Bien entendu, je souscris pleinement à la proposition de la présidente de la commission demandant un rapport sur ce sujet. (Applaudissements sur plusieurs bancs du groupe SRC.)

M. le président. La parole est à M. Bruno Le Roux.

M. Bruno Le Roux. Monsieur le ministre, il est urgent que la République donne un signe, et je sais que vous y êtes prêt.

Pendant des années, certains de nos compatriotes ont été touchés dans leur chair, ont pensé que la République ne leur rendrait jamais justice, puis ont cru – nous l’avions dit à l’époque – dans un texte qui allait leur permettre de faire valoir leurs droits, texte qui se révèle être aujourd’hui une sorte de piège – je veux parler de la façon dont ils le ressentent et de la façon dont on les considère.

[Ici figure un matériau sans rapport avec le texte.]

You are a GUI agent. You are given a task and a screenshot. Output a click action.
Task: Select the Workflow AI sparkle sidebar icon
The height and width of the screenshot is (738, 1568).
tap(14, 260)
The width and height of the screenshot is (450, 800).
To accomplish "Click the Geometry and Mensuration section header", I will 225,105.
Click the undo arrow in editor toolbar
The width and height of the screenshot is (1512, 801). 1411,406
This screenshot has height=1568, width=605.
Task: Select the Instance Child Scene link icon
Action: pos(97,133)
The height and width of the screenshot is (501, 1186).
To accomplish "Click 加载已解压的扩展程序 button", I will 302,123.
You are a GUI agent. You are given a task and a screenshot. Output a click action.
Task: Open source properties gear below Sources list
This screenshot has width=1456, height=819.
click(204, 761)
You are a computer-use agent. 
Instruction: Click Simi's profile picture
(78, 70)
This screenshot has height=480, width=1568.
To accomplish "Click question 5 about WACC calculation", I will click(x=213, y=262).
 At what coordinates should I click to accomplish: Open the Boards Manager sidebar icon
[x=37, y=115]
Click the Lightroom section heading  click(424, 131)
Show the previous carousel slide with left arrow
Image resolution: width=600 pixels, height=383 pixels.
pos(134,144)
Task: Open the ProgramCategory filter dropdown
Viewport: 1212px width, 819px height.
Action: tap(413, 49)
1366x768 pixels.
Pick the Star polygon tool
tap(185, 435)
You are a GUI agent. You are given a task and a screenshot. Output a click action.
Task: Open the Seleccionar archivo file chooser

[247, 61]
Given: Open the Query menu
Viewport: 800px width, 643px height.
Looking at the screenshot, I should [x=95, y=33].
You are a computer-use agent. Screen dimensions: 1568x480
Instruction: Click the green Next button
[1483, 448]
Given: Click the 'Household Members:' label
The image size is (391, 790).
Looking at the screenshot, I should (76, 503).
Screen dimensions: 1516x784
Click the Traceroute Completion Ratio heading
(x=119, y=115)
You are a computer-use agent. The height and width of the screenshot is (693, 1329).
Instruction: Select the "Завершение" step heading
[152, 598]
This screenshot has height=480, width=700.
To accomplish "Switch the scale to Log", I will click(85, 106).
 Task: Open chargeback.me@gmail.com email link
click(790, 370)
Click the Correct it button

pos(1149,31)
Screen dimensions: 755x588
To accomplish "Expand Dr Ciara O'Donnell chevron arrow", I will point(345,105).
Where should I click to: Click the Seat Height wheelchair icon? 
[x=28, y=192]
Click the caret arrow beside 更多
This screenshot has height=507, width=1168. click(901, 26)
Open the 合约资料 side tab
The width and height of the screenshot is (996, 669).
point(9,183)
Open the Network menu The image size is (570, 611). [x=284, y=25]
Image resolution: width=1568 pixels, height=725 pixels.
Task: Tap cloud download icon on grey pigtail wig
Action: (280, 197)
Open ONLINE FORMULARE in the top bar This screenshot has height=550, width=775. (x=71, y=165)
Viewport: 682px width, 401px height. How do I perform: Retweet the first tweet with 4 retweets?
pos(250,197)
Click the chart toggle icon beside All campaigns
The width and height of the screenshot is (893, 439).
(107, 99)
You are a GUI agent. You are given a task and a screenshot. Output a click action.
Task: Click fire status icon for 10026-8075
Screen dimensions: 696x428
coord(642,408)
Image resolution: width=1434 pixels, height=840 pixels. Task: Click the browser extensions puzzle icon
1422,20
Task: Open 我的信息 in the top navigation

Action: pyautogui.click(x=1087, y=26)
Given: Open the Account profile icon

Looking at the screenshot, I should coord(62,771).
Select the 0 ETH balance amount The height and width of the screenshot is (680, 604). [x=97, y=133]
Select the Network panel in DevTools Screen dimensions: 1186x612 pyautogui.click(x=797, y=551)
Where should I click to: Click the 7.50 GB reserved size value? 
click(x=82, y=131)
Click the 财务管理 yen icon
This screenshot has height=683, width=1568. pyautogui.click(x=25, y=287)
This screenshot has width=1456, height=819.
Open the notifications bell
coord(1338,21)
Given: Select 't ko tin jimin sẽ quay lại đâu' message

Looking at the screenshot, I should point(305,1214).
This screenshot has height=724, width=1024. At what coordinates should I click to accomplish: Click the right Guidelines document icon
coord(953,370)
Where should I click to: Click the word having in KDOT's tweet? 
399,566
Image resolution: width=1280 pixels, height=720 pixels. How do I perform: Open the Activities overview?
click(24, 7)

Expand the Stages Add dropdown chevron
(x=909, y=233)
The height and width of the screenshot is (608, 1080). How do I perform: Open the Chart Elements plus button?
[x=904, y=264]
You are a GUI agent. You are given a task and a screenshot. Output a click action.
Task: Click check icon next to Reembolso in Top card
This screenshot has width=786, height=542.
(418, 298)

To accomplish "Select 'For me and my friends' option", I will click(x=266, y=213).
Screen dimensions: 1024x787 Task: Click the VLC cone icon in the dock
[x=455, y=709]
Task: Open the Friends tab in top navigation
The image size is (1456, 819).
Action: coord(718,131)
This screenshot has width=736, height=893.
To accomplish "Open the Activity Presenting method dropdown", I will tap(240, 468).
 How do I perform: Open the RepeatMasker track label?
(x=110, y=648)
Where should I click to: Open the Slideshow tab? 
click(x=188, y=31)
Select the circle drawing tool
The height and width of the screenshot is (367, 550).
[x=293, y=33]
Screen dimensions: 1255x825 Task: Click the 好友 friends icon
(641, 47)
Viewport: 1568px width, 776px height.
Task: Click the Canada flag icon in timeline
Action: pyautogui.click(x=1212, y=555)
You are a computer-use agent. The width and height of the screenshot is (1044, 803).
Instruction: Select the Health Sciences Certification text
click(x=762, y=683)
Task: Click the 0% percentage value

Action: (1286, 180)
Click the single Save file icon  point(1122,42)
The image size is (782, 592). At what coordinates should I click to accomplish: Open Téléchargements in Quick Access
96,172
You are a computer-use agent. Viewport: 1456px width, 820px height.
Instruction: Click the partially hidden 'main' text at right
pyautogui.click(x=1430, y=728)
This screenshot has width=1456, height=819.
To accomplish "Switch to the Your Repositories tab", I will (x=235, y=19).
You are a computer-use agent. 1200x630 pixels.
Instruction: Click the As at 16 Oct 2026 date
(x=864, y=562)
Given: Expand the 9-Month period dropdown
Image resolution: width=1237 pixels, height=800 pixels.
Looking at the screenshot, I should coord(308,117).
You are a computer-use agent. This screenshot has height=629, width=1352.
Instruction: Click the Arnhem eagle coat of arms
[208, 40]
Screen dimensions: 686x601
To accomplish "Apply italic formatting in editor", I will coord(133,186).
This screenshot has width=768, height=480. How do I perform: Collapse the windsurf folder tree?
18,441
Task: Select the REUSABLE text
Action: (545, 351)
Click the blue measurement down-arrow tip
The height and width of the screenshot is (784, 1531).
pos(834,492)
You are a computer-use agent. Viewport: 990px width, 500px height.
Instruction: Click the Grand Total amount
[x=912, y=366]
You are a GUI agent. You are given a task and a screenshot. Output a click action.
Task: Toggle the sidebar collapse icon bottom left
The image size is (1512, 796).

C’est cette urgence que je voudrais ici, au nom du groupe SRC, relayer auprès de vous avec la proposition de Patricia Adam, présidente de la commission de la défense, parce que la situation est peut-être aujourd’hui pire qu’elle ne l’était hier ; parce qu’il y a eu un texte, parce qu’il y a eu un engagement et que cet engagement n’a abouti à rien pour ceux qui, victimes de ces essais nucléaires, ont été touchés dans leur chair.

Monsieur le ministre, au nom de mon groupe, qui s’associe à cette demande de rapport, je le répète, il y a urgence à ce que la République adresse aujourd’hui un signe fort à ceux qui ont été blessés. (Applaudissements sur les bancs du groupe SRC.)

M. le président. La parole est à M. François Rochebloine.

M. François Rochebloine. Si de tels propos ont été prononcés, par qui que ce soit, nous ne pouvons que les désapprouver.

Cela étant, nous constatons aujourd’hui qu’il y a urgence, comme vient de le dire très justement le président du groupe socialiste. La proposition qui a été faite est intéressante, mais il va falloir aller très vite.

Rien n’est jamais parfait. Toutefois, le texte voté était assorti de crédits. Or aujourd’hui, on s’aperçoit que, sur 700 dossiers, quatre seulement ont connu une issue positive. Il y a donc urgence à régler ce problème.

(Les amendements identiques nos 204 et 224 sont adoptés.)

M. le président. Nous avons terminé l’examen des crédits relatifs aux anciens combattants, à la mémoire et aux liens avec la Nation.

2

Ordre du jour de la prochaine séance

M. le président. Prochaine séance, ce soir, à vingt et une heures trente :

Suite de la seconde partie du projet de loi de finances pour 2013 : crédits de l’agriculture, de l’alimentation, de la forêt et des affaires rurales.

La séance est levée.

(La séance est levée à dix-neuf heures cinquante-cinq.)